Fragmento seleccionado >>
⁂

Bajo amenazas de multas y confiscación de bienes, los vendedores salieron a las calles a protestar.
En una calurosa tarde de julio, Nazim Uddin no abrió su negocio en la esquina de las calles Broadway y Prince, donde ha sido usual verlo vendiendo hotdogs, pretzels y bebidas frías durante la última década. En su lugar, el sexagenario vendedor de comida estaba marchando, pasada la intersección, junto a unas pocas docenas de vendedores.
Los protestantes no pasaron inadvertidos en Broadway. Tamborileaban duro y pisaban la calle con firmeza; y, mientras hacían notar su descontento con las leyes. Coreaban enardecidos: “¡No a las multas! ¡Poder para los vendedores!”. Los eslóganes se imprimieron en carteles en forma de tazas de café, hotdogs, y pretzels. Uno decía: “Apoye los pequeños negocios neoyorkinos”, y otro, en Español, recordaba: “Dar de comer a mi familia no es un crimen”.
La interrupción de las señales de tránsito, refieren algunos implicados, fue una manera de llamar la atención sobre la lucha de unos inmigrantes -generalmente de bajos ingresos-, cuyas voces son a menudo silenciadas en el debate en torno a qué se permite hacer en el espacio urbano.

⁂

Contenido del conjunto >>
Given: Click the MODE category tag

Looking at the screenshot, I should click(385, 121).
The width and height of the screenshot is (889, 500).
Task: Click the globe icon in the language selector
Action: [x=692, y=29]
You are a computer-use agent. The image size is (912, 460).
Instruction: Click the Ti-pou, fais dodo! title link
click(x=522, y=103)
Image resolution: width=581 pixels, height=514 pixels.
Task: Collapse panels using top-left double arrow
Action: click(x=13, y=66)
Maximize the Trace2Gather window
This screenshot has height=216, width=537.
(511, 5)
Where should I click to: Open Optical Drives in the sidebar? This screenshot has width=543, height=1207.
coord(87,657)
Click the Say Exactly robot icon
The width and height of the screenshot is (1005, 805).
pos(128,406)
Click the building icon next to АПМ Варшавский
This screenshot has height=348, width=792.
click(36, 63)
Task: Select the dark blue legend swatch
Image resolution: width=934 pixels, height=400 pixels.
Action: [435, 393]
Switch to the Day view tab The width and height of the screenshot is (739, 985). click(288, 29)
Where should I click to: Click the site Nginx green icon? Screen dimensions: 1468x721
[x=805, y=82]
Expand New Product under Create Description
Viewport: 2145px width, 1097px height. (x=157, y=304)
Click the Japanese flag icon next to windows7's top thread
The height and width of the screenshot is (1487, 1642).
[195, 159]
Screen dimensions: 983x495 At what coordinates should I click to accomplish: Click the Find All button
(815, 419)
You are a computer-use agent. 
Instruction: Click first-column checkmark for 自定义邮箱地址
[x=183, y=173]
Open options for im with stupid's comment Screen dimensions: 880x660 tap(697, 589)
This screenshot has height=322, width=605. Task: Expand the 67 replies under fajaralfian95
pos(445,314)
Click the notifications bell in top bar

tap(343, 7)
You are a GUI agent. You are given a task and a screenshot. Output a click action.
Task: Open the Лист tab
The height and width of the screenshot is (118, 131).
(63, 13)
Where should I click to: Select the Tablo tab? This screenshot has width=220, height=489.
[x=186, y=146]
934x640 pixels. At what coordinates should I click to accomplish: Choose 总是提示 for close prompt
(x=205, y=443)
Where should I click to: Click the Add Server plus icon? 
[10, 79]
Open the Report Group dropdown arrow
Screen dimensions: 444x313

⁂

Tareas por resolver >>
(1) ¿En qué esquina suele vender Nazim Uddin, según el texto sobre la protesta de los vendedores?
(2) Continúa el texto sobre la protesta de los vendedores a partir de su última oración.

Resultados de las tareas >>
(1) En la esquina de las calles Broadway y Prince.

(2)
Tanto los carros de comida en la calle, como los vendedores, son parte de esa trama escenificada en las aceras de la ciudad. Las tazas de café para llevar y los pretzels trenzados se han transformado en símbolos. Pero lo que algunos ven como elementos constitutivos del carácter de la urbe, otros perciben como engendros, obstáculos en el camino o, en el mejor de los casos, amenazas a la salud pública. Y eso precisamente es lo que Uddin y sus aliados ansían que cambie.
Credenciales del mercado negro
Un artículo reciente en el diario
Crain’s New York Business contó brevemente la historia de vender en New York, una historia que, desde la época de los vendedores ambulantes judíos y sus carretillas en el Lower East Side, se ha visto envuelta en problemas de raza, clase y otras preocupaciones relacionadas con la estética de la ciudad.
En el siglo XIX, ya se cocinaba a fuego lento el resentimiento entre los dueños de los restaurantes y los vendedores a la intemperie, cuyos precios eran más bajos. Para la propia alcaldía de Ed Koch, durante los setentas y ochentas, los carros de los vendedores eran comúnmente vistos como objetos denigrantes que bloqueaban el paso y afeaban el entorno. He aquí una cita de Koch, en conversación con The New York Times, a propósito del abarrotamiento en las aceras del centro de la ciudad: “No se supone que parezcan como zocos”.
El resultado fue que la ciudad de New York limitó en los 80 el número de licencias para vender en las callesm cuota que se ha mantenido estable desde entonces. En un momento dado, se entregaron cerca de 3,000 permisos hábiles por un año; y unos 1,000 adicionales obtuvieron luz verde para los meses de verano.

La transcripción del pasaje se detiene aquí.